WORK INSTRUCTIONS:
Can you rewrite the rows from the line with "Open the Tools menu in Adobe Reader" up to and including the line with "coord(94,478)", replacing "Tools menu" with "View menu" and changing nothing else?

# START OF DATASET EXCERPTS

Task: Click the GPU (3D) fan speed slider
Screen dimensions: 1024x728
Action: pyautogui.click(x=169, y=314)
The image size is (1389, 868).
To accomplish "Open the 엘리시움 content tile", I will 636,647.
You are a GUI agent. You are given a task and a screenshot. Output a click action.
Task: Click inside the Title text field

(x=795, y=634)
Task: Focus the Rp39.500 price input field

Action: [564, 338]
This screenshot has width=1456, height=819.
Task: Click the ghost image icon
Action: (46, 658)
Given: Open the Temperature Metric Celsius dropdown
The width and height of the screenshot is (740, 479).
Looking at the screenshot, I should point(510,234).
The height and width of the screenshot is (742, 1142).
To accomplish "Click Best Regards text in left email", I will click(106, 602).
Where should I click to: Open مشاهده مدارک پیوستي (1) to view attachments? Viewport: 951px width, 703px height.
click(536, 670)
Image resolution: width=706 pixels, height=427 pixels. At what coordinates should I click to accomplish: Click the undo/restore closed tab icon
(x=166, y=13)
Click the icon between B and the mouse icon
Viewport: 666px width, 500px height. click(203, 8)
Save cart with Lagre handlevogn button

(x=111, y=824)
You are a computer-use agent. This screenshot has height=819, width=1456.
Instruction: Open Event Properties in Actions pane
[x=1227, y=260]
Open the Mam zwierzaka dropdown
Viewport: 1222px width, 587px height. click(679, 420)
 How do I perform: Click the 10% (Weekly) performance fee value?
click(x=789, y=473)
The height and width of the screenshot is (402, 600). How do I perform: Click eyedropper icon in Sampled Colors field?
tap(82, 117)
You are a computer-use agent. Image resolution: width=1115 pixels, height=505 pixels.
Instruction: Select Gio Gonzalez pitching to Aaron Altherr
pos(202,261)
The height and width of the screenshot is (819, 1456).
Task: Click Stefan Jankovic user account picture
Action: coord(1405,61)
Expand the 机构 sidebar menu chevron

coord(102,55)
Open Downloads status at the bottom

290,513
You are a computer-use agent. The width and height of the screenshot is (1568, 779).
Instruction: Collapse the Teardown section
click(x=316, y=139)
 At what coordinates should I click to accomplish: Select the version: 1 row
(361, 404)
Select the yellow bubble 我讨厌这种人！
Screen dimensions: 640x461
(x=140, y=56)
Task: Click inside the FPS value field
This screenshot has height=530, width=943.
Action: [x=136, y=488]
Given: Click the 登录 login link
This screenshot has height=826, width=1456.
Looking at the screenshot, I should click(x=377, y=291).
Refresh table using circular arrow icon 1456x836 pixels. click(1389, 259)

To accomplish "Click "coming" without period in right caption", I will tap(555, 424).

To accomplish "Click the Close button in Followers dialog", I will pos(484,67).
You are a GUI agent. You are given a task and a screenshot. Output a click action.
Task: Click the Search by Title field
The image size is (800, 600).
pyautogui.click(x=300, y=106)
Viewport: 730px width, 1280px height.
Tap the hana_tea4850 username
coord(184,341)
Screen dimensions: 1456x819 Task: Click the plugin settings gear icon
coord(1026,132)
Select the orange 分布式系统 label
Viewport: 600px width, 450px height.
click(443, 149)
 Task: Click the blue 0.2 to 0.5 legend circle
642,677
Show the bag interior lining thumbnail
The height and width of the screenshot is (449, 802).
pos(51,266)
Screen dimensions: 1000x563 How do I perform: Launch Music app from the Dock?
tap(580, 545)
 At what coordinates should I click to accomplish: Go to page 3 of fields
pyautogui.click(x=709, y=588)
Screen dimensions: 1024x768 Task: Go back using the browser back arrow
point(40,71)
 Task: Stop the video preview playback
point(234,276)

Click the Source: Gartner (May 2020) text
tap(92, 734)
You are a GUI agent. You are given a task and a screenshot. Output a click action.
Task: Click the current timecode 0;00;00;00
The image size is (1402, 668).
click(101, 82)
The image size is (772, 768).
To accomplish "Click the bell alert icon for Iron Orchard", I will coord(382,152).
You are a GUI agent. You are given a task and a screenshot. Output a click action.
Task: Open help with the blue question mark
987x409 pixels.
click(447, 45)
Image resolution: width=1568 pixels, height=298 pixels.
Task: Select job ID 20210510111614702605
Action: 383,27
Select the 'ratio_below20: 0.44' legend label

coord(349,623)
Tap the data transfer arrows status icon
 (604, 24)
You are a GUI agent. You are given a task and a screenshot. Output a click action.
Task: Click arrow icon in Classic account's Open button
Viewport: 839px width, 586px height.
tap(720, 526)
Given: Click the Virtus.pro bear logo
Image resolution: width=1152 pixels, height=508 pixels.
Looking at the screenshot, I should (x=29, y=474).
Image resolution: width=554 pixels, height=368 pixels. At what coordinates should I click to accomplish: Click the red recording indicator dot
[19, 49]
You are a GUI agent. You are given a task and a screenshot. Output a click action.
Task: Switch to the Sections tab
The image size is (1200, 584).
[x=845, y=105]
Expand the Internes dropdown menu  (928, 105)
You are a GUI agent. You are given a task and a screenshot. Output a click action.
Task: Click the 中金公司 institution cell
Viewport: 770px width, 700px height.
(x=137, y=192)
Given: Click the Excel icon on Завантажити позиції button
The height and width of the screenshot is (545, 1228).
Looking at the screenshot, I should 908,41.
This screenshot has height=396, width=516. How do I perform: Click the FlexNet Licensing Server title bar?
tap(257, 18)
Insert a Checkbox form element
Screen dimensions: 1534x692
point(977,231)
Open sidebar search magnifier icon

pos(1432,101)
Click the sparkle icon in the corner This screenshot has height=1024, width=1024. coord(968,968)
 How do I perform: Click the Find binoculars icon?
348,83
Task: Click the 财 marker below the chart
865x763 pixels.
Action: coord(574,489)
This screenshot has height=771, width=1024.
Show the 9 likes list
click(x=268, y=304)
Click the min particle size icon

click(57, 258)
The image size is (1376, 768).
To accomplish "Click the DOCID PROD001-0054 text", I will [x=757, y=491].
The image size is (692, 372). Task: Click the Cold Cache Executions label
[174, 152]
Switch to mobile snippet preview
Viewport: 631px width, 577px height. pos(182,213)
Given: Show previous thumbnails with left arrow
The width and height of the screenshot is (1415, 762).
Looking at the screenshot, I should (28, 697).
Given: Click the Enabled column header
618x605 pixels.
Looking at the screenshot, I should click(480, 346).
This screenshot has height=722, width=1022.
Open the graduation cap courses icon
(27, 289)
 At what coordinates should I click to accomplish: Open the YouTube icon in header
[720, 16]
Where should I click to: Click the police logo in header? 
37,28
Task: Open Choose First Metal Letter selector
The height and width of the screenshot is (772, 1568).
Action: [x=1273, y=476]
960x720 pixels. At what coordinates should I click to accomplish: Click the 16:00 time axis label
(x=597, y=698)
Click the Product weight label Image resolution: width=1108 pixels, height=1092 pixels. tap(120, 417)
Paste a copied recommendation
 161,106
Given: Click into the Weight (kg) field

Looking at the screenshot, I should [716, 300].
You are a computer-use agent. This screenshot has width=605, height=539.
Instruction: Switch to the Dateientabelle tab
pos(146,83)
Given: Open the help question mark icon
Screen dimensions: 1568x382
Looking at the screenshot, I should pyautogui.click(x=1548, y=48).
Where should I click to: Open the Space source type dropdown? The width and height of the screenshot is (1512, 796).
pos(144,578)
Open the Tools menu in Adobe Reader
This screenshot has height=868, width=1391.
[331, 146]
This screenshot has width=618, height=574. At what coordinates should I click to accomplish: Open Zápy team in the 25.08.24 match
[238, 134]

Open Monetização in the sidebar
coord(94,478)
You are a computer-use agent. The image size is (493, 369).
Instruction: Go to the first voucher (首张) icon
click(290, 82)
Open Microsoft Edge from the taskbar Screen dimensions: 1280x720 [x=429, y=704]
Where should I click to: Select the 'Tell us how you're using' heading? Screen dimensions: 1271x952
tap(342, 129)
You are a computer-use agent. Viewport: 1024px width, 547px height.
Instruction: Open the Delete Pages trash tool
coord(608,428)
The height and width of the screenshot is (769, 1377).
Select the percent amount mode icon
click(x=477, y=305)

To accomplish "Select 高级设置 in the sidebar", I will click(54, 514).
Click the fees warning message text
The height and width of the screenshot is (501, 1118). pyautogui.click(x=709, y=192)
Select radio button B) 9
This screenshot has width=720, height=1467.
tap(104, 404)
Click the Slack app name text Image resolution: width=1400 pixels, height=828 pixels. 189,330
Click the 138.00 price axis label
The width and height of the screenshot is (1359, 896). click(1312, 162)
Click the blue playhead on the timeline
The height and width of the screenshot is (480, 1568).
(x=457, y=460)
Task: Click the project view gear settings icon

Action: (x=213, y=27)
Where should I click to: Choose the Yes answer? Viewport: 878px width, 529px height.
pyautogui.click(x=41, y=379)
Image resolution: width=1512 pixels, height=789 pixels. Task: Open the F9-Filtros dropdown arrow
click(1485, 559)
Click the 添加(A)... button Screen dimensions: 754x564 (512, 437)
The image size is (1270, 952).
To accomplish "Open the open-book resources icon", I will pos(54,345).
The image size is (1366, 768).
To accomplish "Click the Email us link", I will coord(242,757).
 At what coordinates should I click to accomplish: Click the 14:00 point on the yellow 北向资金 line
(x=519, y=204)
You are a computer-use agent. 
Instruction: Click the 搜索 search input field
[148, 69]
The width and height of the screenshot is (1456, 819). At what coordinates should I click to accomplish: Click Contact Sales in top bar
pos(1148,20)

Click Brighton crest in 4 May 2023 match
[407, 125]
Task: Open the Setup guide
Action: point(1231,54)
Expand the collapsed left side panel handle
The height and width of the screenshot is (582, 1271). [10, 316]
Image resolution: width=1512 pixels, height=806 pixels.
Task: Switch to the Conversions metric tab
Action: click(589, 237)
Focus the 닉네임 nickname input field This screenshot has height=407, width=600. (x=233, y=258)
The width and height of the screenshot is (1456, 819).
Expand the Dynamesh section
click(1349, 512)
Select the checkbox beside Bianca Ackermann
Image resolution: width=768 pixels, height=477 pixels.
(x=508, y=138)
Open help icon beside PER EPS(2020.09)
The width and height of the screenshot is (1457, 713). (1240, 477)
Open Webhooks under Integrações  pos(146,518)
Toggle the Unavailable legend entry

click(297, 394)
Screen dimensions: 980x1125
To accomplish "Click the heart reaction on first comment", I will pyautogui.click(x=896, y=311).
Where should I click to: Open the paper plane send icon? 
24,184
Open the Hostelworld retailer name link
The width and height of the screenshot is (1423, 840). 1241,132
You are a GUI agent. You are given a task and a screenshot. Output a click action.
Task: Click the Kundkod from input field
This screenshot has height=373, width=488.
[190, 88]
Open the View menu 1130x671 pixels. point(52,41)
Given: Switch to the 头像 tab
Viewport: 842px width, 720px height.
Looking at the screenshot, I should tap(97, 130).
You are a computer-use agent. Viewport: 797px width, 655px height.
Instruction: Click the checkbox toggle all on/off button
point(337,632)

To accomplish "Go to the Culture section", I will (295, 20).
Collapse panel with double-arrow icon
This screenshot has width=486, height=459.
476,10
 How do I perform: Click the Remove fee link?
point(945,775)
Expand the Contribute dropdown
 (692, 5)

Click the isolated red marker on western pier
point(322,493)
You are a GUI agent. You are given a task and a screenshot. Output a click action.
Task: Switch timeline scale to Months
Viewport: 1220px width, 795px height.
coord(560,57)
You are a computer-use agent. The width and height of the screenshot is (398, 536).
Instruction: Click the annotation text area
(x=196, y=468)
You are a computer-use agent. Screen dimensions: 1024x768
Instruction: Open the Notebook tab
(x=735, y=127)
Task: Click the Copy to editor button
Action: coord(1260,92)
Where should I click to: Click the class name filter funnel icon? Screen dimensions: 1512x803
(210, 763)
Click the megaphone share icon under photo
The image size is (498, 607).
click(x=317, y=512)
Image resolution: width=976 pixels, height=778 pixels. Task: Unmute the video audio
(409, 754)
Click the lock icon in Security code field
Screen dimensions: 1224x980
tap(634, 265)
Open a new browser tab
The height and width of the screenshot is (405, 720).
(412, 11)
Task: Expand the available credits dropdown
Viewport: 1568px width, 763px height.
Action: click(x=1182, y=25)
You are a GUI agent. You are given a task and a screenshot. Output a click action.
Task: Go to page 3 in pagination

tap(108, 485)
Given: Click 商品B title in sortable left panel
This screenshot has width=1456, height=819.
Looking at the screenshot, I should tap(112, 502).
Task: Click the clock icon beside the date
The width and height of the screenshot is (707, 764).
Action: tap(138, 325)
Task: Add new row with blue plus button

# END OF DATASET EXCERPTS

ANSWER TO THIS PROBLEM:
Open the View menu in Adobe Reader
This screenshot has height=868, width=1391.
[331, 146]
This screenshot has width=618, height=574. At what coordinates should I click to accomplish: Open Zápy team in the 25.08.24 match
[238, 134]

Open Monetização in the sidebar
coord(94,478)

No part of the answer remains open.